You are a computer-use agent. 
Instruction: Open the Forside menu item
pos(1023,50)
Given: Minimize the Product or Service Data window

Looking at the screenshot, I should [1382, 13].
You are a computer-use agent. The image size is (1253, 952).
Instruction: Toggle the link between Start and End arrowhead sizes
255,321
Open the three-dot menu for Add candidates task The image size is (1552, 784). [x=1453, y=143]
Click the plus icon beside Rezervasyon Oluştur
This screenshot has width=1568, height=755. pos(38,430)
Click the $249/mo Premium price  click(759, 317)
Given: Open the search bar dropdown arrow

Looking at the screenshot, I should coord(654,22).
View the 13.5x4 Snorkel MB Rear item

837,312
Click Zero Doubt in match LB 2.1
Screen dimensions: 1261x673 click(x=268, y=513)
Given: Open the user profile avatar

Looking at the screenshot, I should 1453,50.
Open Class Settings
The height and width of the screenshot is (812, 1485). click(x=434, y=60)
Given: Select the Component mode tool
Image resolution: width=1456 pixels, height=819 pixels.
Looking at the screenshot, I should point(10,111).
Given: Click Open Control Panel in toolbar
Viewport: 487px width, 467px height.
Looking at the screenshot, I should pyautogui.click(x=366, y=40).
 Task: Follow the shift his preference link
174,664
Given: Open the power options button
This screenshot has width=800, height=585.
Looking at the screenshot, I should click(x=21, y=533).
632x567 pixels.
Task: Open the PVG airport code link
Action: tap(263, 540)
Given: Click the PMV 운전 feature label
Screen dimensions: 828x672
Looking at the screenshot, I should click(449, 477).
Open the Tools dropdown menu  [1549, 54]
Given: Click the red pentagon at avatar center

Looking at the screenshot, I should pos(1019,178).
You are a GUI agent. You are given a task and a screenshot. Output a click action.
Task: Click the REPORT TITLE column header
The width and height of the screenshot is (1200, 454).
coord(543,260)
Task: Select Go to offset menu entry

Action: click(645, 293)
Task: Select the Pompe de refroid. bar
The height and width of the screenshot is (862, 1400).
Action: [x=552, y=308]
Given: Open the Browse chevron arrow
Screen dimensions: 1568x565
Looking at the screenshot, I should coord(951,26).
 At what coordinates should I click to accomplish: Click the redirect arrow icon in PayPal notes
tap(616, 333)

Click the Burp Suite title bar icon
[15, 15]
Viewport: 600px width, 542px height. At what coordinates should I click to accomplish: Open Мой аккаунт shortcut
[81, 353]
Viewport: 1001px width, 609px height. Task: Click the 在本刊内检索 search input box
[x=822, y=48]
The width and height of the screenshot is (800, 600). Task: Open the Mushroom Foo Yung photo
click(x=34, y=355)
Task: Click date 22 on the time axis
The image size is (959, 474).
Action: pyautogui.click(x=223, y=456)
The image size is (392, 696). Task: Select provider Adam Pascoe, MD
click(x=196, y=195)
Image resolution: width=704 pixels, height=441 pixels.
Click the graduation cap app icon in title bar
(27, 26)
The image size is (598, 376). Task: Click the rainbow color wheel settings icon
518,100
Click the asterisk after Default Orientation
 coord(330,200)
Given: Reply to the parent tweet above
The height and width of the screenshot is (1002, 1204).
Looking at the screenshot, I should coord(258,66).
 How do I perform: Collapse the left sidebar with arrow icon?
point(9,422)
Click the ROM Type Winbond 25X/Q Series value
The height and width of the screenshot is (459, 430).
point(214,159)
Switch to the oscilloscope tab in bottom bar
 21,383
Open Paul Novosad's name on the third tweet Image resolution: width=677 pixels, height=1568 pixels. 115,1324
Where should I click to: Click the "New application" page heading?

§ Work instructions
Can you copy the lines running from the very first one through the line that contains "Looking at the screenshot, I should [1382, 13].", both ends included, reproducing each one exactly?

§ Reply
You are a computer-use agent. 
Instruction: Open the Forside menu item
pos(1023,50)
Given: Minimize the Product or Service Data window

Looking at the screenshot, I should [1382, 13].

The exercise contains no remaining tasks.